→ **Work task**
Do any lines in the data below contain "agent"? If so, copy every one of them.

□ □ □ □

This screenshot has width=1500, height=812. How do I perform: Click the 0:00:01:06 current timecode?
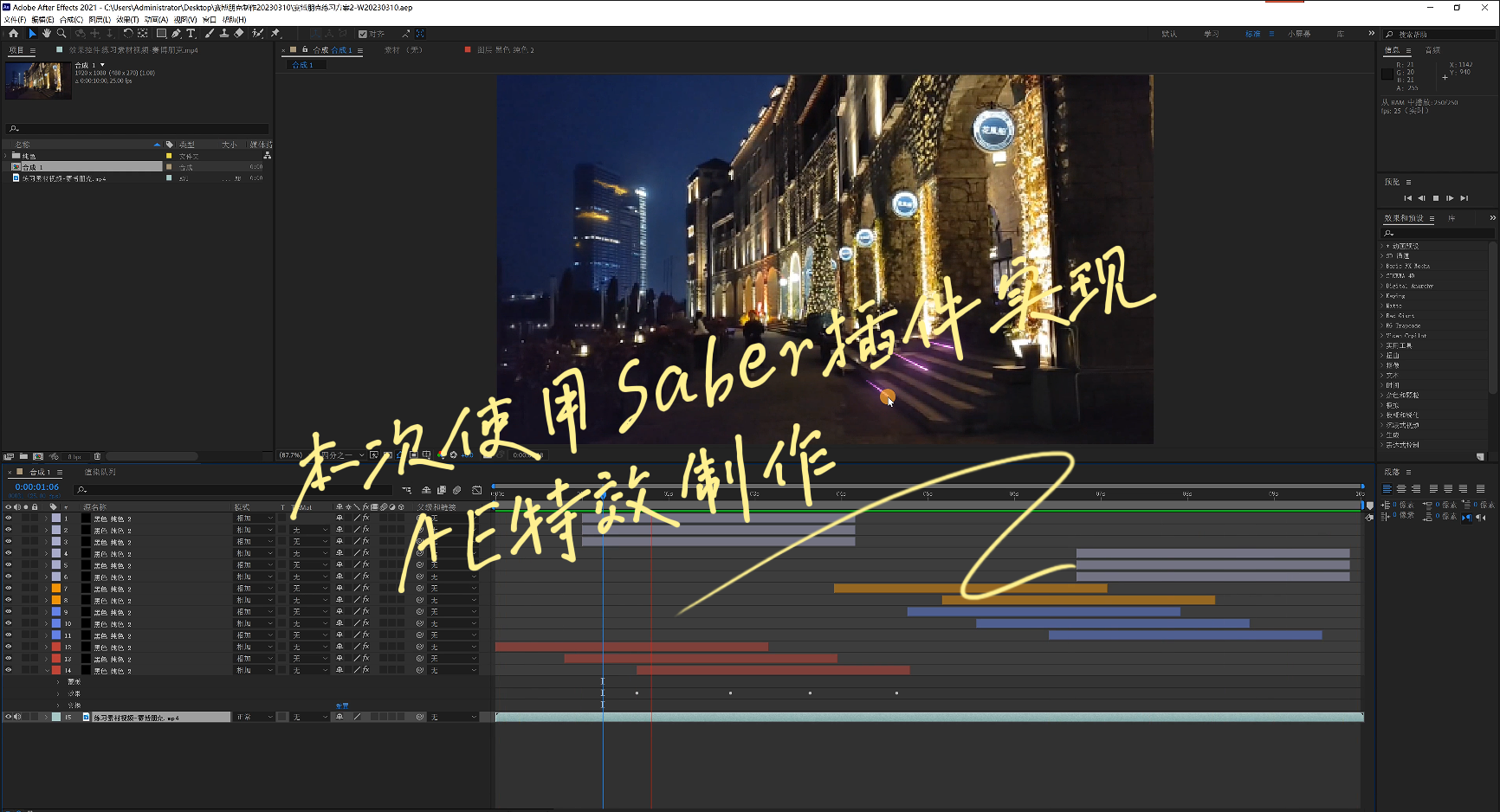pyautogui.click(x=36, y=487)
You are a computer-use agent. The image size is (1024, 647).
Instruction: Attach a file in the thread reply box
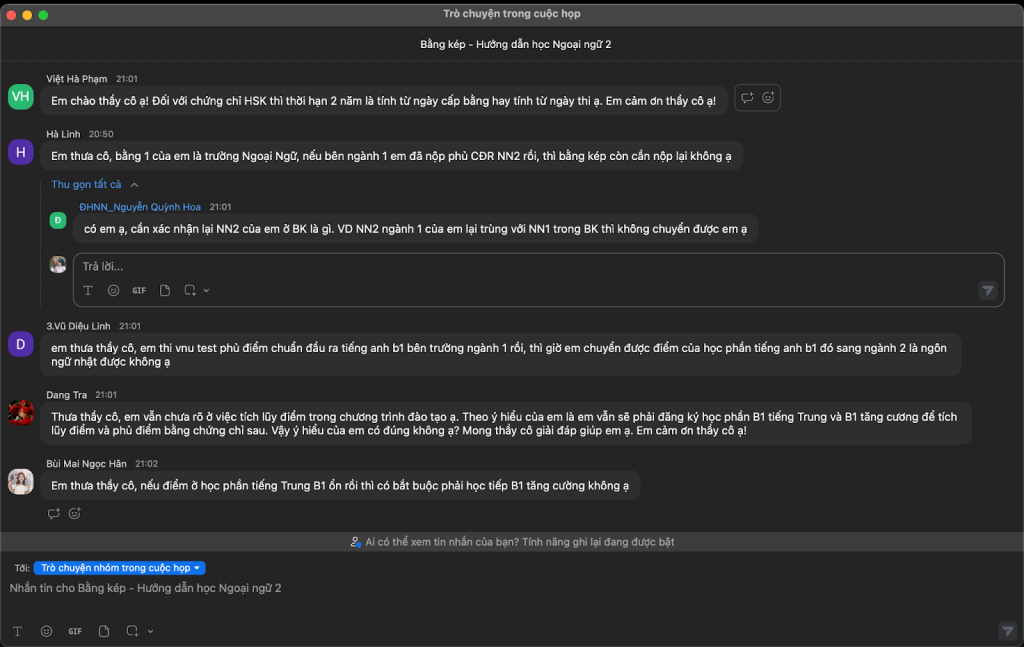point(165,290)
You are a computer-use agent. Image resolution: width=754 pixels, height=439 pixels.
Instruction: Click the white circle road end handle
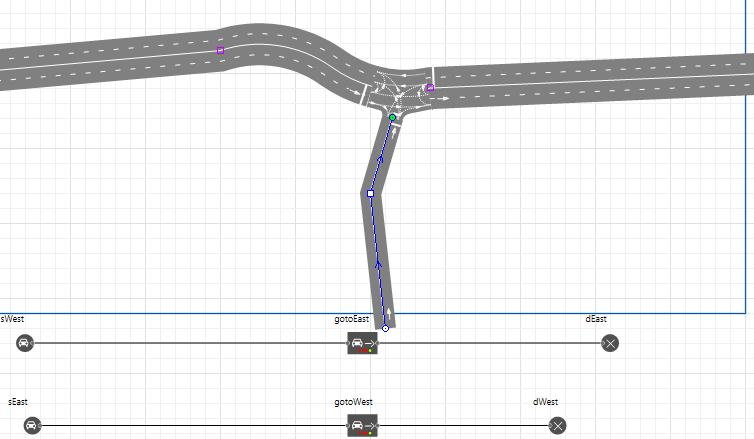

□ □ □ □

→ **Written solution**
You are a computer-use agent. The image size is (1024, 647).
You are a computer-use agent. Image resolution: width=754 pixels, height=439 pixels.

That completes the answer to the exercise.